**Exercise passage**
Here in the United States, a new study has revealed there are still wide gaps in mortality rates between African-Americans and other groups. An African-American man living in a high-crime city can expect to live 21 fewer years than a woman of Asian descent in the United States. The man’s life expectancy, in fact, is closer to that of people living in West Africa than it is to the average white American. According to the Washington Post, the study found that the United States is pocked by places where millions of adults face a risk of premature death like that in Angola, Mexico and Nigeria. The study found Asian women to have the longest life expectancy — just over 87 years. African-American men living in urban areas have the shortest — just under 67 years.
In news from Africa — United Nations Secretary General Kofi Annan has accused Sudan of violating the Darfur peace agreement by waging a series of recent military attacks.
Kofi Annan called on the international community to take a greater role in securing peace in Sudan.

**Aim of the exercise**
Copy word for word the part of the news excerpt starting with "In news from" and going on through "peace in Sudan.".

Collected data entries:
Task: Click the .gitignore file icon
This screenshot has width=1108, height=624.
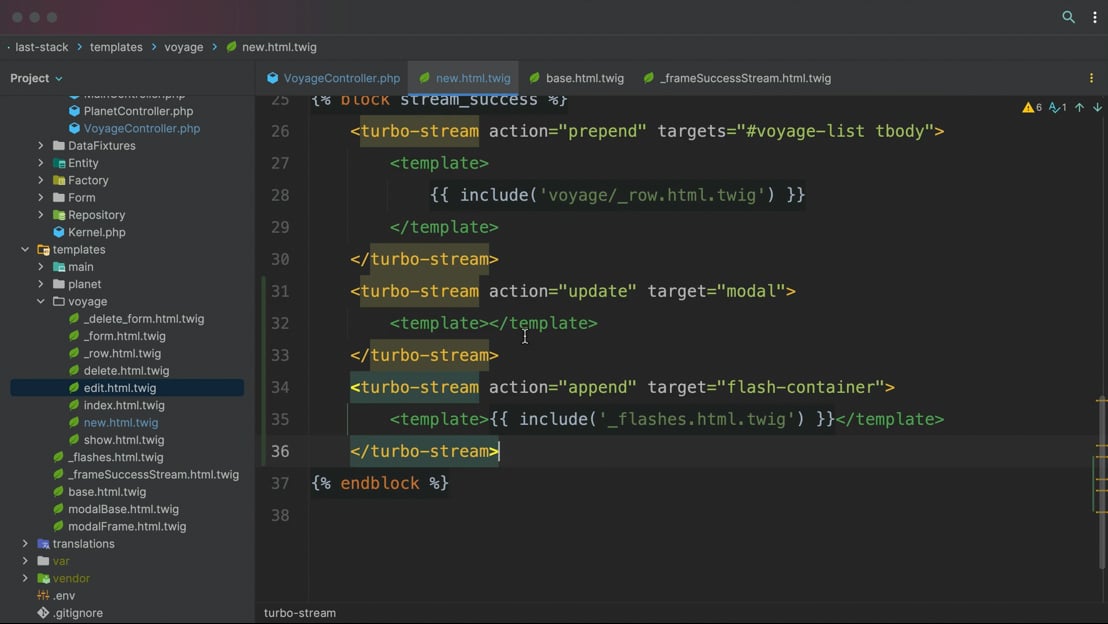Action: pos(43,613)
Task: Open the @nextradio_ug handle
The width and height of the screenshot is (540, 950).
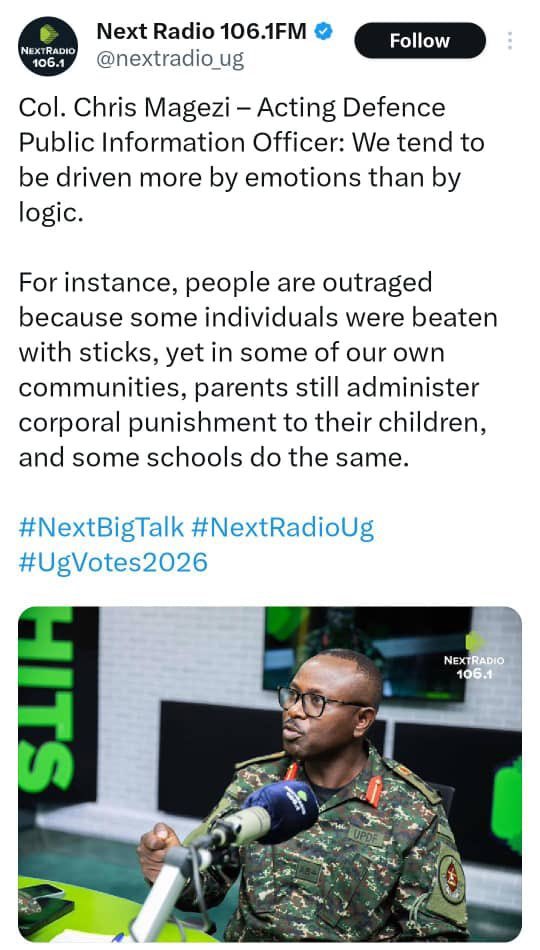Action: (x=170, y=59)
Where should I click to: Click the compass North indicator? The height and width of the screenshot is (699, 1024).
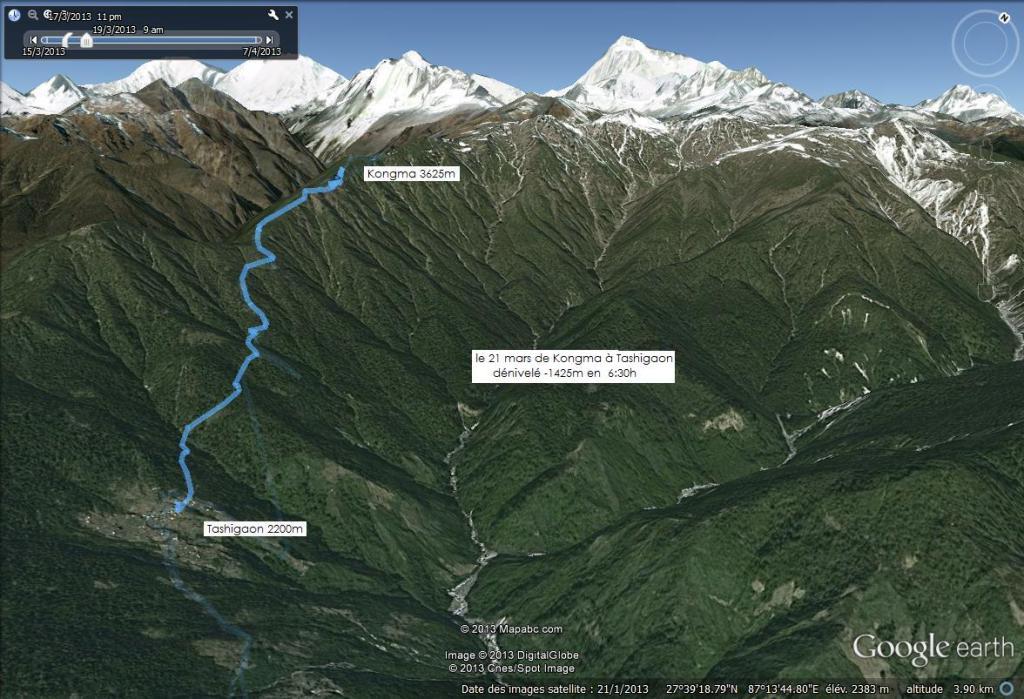1004,18
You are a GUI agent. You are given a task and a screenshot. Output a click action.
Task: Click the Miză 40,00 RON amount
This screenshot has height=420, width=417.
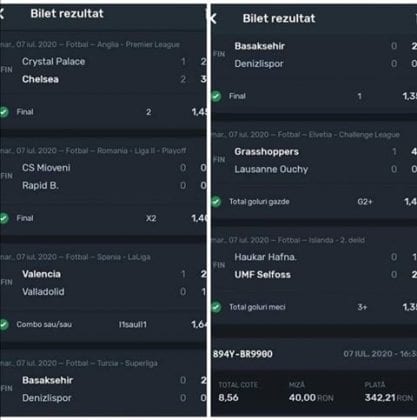[x=311, y=398]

**Solution for this task**
In news from Africa — United Nations Secretary General Kofi Annan has accused Sudan of violating the Darfur peace agreement by waging a series of recent military attacks.
Kofi Annan called on the international community to take a greater role in securing peace in Sudan.